§ THE TASK: If a line in the entries below includes "computer", pick it out and copy it.

§ RECORDS FOR PROCESSING:

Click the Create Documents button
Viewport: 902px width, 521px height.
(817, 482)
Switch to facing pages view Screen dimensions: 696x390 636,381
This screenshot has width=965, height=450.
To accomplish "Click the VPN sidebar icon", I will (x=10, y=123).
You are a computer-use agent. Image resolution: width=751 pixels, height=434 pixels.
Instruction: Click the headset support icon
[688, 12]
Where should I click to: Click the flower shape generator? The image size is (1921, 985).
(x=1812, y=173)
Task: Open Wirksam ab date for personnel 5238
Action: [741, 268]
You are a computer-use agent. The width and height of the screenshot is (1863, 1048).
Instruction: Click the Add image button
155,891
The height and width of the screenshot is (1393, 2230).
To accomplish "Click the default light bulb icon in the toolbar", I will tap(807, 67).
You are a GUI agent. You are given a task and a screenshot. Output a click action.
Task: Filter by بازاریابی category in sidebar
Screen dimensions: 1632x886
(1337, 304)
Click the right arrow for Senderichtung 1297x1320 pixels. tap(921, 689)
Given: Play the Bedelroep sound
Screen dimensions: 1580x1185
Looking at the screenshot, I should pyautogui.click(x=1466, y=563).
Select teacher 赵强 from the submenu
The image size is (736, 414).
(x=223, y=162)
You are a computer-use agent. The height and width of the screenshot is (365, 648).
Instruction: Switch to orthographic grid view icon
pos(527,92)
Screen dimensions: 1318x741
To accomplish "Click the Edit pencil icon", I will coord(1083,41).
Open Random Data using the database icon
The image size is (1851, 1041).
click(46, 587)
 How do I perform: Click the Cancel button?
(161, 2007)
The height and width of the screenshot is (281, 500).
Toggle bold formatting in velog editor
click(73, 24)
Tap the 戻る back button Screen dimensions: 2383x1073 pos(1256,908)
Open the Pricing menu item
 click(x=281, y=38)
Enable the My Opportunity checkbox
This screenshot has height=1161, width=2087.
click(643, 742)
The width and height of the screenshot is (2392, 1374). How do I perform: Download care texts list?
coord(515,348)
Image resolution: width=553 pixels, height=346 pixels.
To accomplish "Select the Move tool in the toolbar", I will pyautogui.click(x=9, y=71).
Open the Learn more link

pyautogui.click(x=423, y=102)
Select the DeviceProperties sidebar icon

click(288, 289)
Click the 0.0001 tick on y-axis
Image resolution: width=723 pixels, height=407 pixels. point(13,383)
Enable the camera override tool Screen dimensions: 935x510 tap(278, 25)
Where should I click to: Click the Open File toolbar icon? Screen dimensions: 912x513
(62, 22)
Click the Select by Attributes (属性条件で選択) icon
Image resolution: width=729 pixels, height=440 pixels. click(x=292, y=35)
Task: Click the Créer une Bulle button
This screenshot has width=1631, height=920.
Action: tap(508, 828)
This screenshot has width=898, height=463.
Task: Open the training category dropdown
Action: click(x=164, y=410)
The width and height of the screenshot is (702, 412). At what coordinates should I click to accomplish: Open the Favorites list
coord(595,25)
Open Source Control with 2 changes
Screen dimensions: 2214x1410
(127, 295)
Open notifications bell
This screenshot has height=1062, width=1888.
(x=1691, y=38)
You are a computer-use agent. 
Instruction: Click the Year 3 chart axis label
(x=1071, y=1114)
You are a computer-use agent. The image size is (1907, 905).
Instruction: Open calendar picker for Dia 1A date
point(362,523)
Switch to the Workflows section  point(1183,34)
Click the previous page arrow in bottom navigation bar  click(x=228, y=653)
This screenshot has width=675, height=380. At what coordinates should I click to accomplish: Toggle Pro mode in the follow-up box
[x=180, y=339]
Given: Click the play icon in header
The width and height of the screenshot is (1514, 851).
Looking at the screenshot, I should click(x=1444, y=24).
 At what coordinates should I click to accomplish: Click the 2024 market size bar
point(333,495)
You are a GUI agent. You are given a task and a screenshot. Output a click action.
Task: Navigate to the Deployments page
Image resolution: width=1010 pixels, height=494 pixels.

§ EXPECTED ANSWER:
You are a computer-use agent. Image resolution: width=751 pixels, height=434 pixels.
You are a computer-use agent. The width and height of the screenshot is (1863, 1048).
You are a computer-use agent. The height and width of the screenshot is (365, 648).
You are a computer-use agent. 
You are a computer-use agent. The image size is (1907, 905).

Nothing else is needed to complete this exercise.